November data pointed to a sustained acceleration in U.S. manufacturing growth, with production volumes and incoming new work both rising at the fastest pace since March 2015. Stronger demand patterns, especially from domestic clients, resulted in greater input buying and increased payroll numbers across the manufacturing sector. Meanwhile, factory gate charges increased only slightly in November amid a slowdown in cost inflation from October’s two-year high.
At 54.1 in November, the final Markit U.S. Manufacturing Purchasing Managers’ Index™ (PMI™) picked up from 53.4 in October and signalled the strongest improvement in business conditions for just over one year. The latest reading was up from the earlier ‘flash’ reading (53.9) and the joint-highest seen since March 2015, thereby signalling a robust improvement in manufacturing performance.
A sharp and accelerated rise in new business volumes was reported by manufacturing companies during November. This was mainly driven by domestic sales, as new orders from abroad increased only marginally since the previous month, with survey respondents citing competitive pressures and the strong dollar. Anecdotal evidence suggested that improving U.S. economic conditions and greater confidence among clients had led to rising levels of new work.
Mirroring the trend for new business, latest survey data highlighted the steepest rise in production volumes since early-2015. Increased manufacturing output has now been recorded for six months in a row, and the latest expansion was faster than the post-crisis trend. Alongside stronger sales, higher production also reflected efforts to boost inventories.
Stocks of finished goods have risen in each of the past two months, in contrast to the declines seen through the third quarter of 2016. Improving demand conditions resulted in a
sustained accumulation of unfinished work across the manufacturing sector in November. Backlogs have now risen for six months running, which is the longest continuous period since late-2015.
Renewed pressures on operating capacity resulted in a moderate increase in payroll numbers. Some firms linked greater staff recruitment to more confidence regarding the business outlook. This also contributed to further increases in input buying and pre-production inventories at manufacturing companies in November.
Despite rising purchasing activity, supplier lead times were broadly unchanged in November.
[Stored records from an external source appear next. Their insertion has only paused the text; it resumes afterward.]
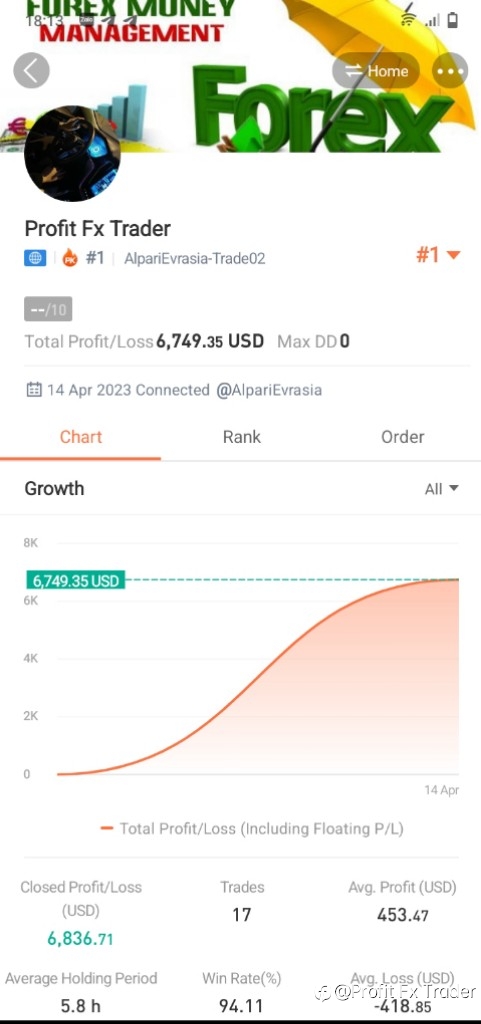Tap the calendar icon beside 14 Apr 2023
The height and width of the screenshot is (1024, 481).
[34, 390]
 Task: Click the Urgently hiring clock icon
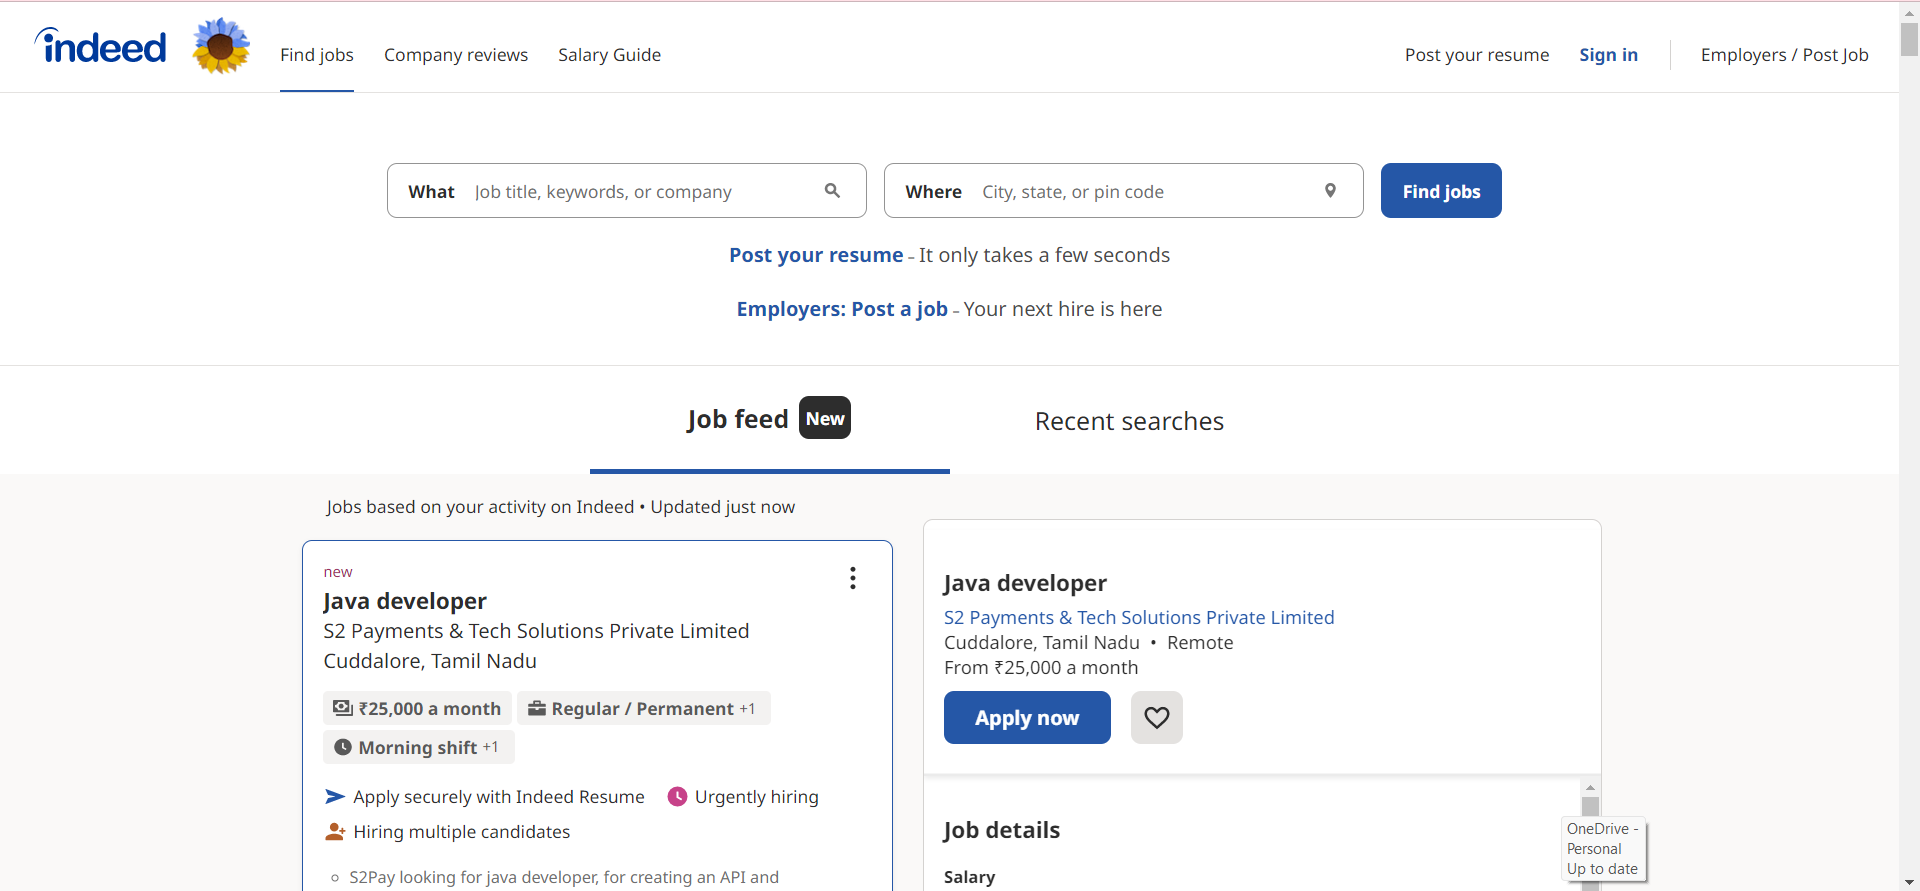677,797
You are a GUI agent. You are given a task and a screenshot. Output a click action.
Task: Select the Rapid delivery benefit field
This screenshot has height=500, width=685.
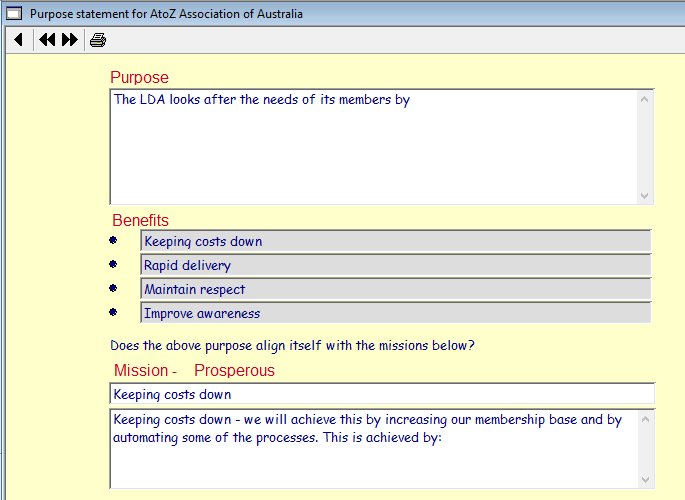pyautogui.click(x=395, y=266)
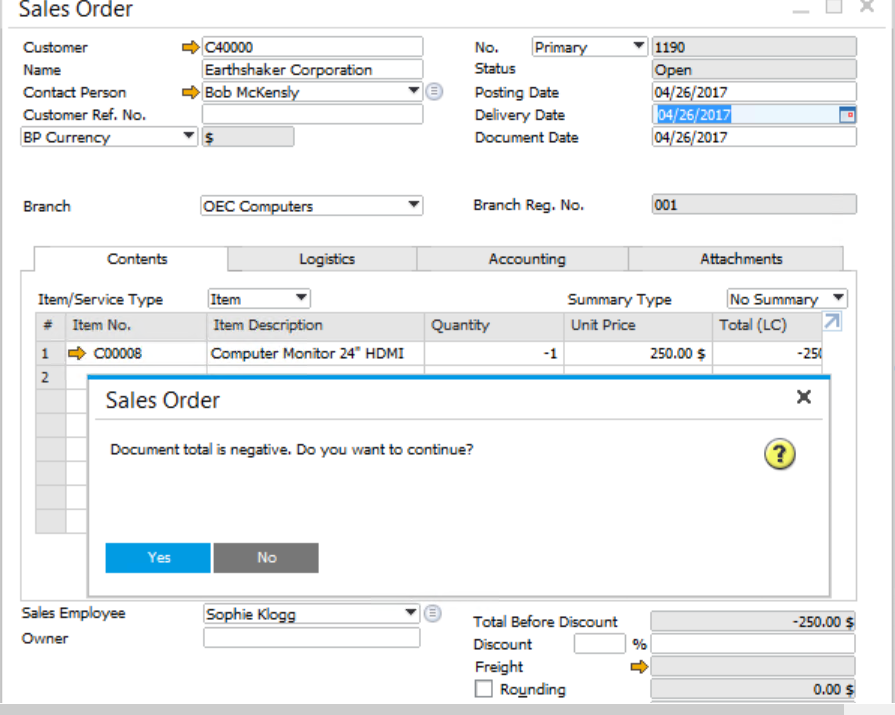Click the Customer Ref. No. field
The image size is (895, 715).
click(312, 115)
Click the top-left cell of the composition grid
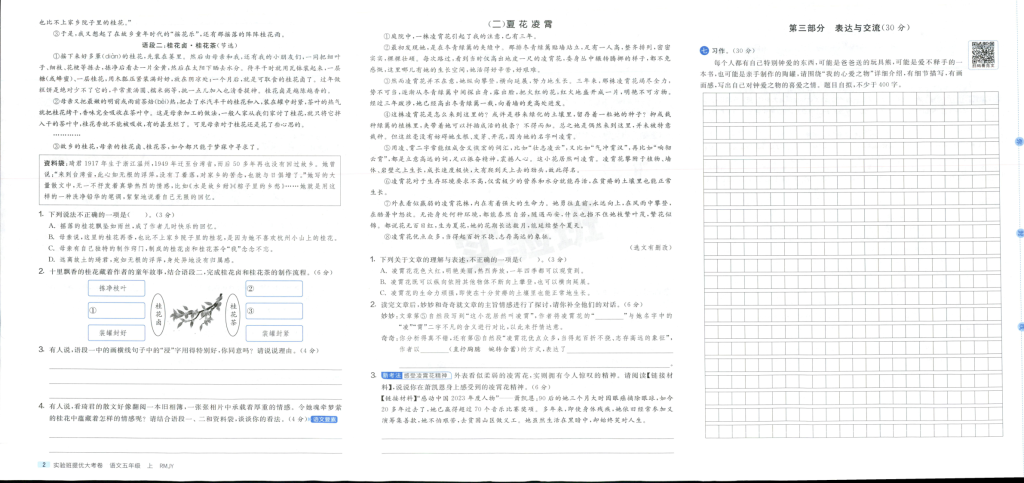This screenshot has height=483, width=1024. pyautogui.click(x=709, y=98)
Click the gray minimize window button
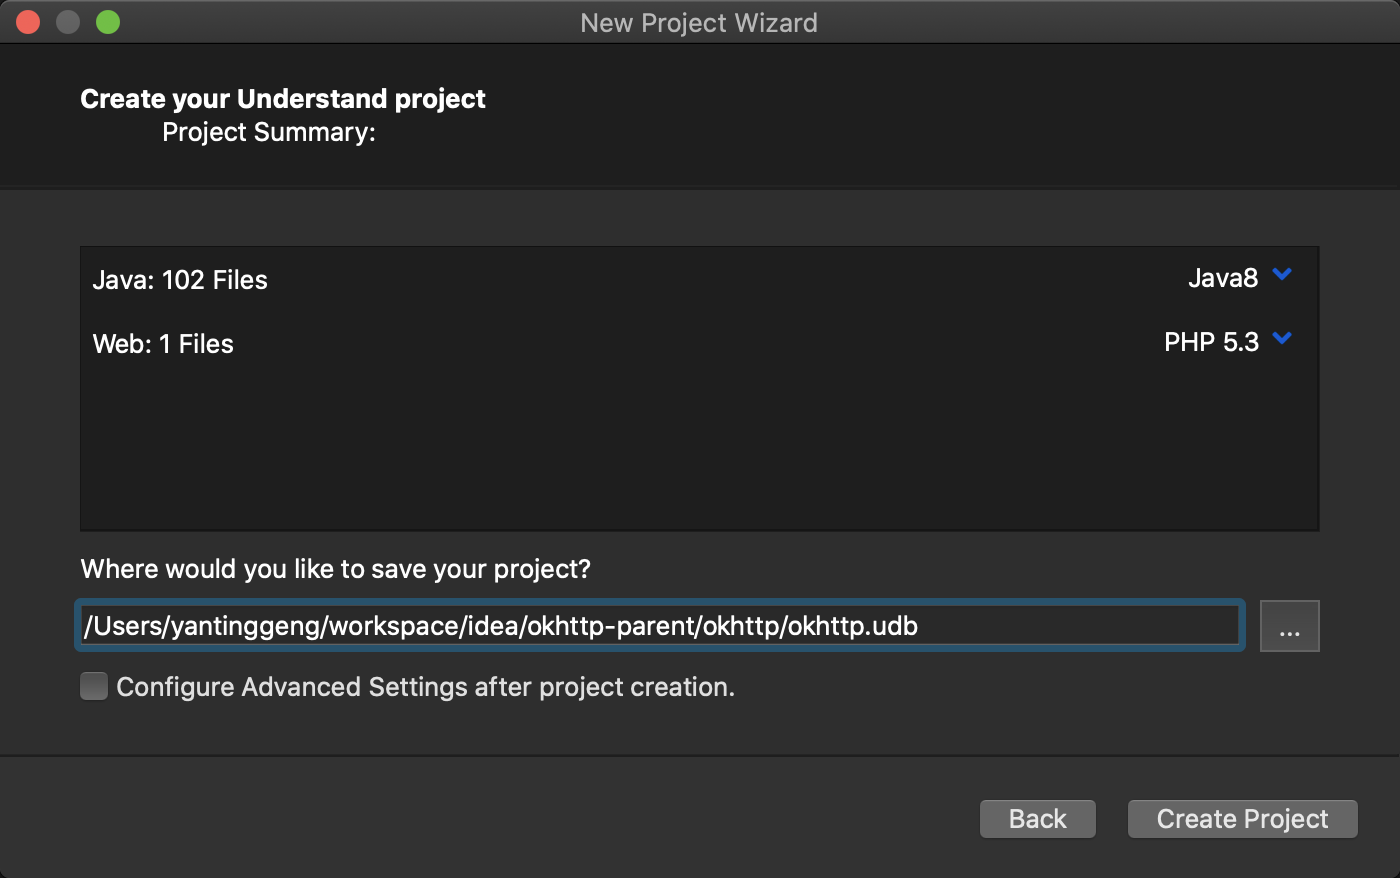 coord(68,22)
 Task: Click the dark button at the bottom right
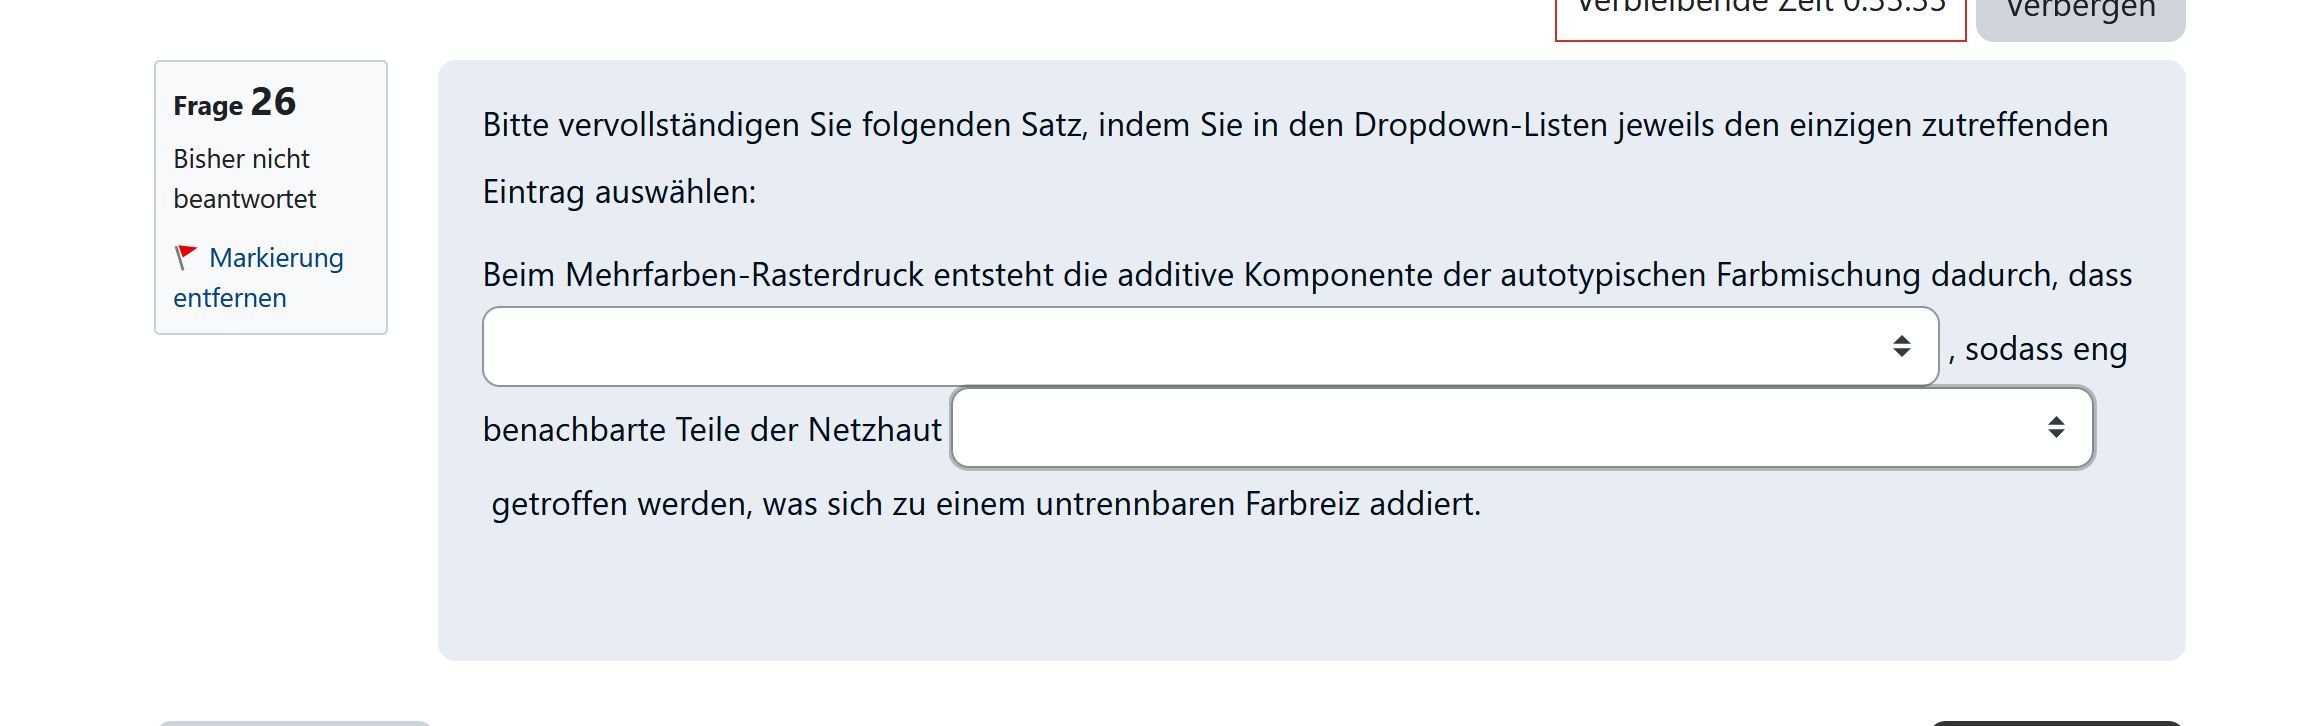coord(2055,722)
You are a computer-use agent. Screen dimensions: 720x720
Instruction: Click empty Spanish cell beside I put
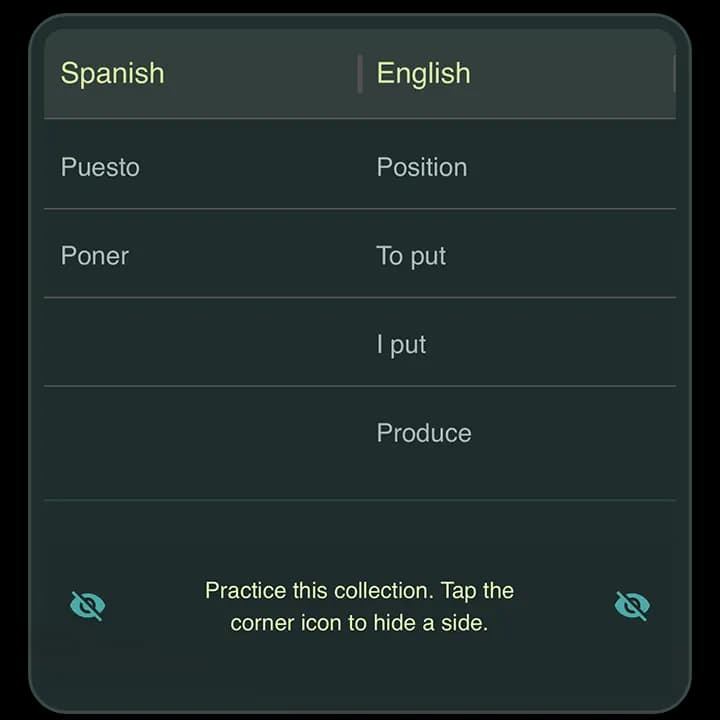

Moreover, input cost pressures remained moderate, and the rate of inflation eased from October’s two year peak. Factory gate charges also increased at a slower pace in November, reflecting weaker cost pressures and intense competition for new work.
The November PMI® registered 53.2 percent, an increase of 1.3 percentage points from the October reading of 51.9 percent. The New Orders Index registered 53 percent, an increase of 0.9 percentage point from the October reading of 52.1 percent. The Production Index registered 56 percent, 1.4 percentage points higher than the October reading of 54.6 percent.
The Employment Index registered 52.3 percent, a decrease of 0.6 percentage point from the October reading of 52.9 percent. Inventories of raw materials registered 49 percent, an increase of 1.5 percentage points from the October reading of 47.5 percent.
The Prices Index registered 54.5 percent in November, the same reading as in October, indicating higher raw materials prices for the ninth consecutive month. Comments from the panel cite increasing demand, some tightness in the labor market and plans to reduce inventory by the end of the year.
Of the 18 manufacturing industries, 11 are reporting growth in November in the following order: Miscellaneous Manufacturing; Petroleum & Coal Products; Paper Products; Computer & Electronic Products; Food, Beverage & Tobacco Products; Chemical Products; Fabricated Metal Products; Plastics & Rubber Products; Machinery; Nonmetallic Mineral Products; and Primary Metals. The six industries reporting contraction in November — listed in order — are: Printing & Related Support Activities; Wood Products; Apparel, Leather & Allied Products; Electrical Equipment, Appliances & Components; Transportation Equipment; and Furniture & Related Products.